=== What you will do ===
Could you print the entries below exactly, starting at the line that contains "This screenshot has height=300, width=457." and stopping after the last one?

(Collected data)
+++
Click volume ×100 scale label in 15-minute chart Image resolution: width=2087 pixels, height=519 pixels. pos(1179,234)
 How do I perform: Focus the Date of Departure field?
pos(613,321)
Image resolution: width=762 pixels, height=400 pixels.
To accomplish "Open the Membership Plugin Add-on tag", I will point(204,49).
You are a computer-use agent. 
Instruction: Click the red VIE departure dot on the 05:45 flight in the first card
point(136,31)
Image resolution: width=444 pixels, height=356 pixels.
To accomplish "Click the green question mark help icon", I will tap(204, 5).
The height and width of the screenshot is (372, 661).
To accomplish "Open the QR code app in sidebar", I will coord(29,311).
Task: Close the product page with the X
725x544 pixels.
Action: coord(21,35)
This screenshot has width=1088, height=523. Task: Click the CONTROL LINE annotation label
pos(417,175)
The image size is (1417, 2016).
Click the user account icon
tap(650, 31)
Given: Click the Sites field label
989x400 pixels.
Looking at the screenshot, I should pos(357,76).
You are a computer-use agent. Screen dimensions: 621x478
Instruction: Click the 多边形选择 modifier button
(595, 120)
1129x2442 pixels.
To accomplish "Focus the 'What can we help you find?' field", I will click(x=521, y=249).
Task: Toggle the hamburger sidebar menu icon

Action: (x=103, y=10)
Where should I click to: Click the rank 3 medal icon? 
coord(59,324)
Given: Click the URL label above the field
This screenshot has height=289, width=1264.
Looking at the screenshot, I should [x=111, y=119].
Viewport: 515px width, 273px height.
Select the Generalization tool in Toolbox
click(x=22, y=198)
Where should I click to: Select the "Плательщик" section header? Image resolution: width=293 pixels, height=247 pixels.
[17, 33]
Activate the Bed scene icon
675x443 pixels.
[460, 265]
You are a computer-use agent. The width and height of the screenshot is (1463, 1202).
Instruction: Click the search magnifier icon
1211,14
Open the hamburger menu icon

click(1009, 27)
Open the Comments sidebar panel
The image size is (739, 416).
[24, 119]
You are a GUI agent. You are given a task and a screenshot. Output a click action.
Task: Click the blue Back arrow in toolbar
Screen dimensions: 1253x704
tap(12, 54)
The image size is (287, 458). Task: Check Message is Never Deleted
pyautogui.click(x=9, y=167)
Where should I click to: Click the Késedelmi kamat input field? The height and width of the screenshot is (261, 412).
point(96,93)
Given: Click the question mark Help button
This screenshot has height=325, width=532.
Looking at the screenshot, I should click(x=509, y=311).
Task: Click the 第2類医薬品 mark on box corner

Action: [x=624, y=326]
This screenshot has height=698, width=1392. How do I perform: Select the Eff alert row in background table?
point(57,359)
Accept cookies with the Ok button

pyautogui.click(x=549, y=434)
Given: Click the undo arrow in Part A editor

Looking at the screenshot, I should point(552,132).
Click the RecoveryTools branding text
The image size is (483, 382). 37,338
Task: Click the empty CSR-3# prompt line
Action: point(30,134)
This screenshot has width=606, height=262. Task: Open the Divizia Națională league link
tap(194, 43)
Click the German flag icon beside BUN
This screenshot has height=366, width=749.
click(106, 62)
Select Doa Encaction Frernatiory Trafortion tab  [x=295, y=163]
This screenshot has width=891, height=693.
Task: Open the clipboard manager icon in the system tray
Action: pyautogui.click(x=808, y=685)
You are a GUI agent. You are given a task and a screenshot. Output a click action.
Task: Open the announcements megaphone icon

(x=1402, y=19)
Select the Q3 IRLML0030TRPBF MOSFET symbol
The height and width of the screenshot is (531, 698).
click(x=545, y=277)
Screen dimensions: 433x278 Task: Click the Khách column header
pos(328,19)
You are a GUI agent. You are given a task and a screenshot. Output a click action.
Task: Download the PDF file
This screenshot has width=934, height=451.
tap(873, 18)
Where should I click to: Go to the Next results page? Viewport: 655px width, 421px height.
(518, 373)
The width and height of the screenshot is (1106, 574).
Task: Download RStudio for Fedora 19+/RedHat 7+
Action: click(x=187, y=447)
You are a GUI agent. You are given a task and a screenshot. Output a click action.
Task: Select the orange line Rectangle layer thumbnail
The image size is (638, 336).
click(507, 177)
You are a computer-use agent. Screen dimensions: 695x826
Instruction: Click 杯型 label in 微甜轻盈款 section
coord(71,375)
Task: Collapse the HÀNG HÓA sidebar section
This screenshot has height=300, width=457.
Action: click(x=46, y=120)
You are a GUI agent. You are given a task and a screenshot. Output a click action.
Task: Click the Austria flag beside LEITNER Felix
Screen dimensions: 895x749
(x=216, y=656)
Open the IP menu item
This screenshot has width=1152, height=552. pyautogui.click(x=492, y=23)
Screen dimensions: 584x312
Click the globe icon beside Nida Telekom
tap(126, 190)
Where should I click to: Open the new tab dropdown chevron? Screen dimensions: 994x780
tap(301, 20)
+++
=== Output ===
This screenshot has height=300, width=457.
Action: click(x=46, y=120)
You are a GUI agent. You are given a task and a screenshot. Output a click action.
Task: Click the Austria flag beside LEITNER Felix
Screen dimensions: 895x749
(x=216, y=656)
Open the IP menu item
This screenshot has width=1152, height=552. pyautogui.click(x=492, y=23)
Screen dimensions: 584x312
Click the globe icon beside Nida Telekom
tap(126, 190)
Where should I click to: Open the new tab dropdown chevron? Screen dimensions: 994x780
tap(301, 20)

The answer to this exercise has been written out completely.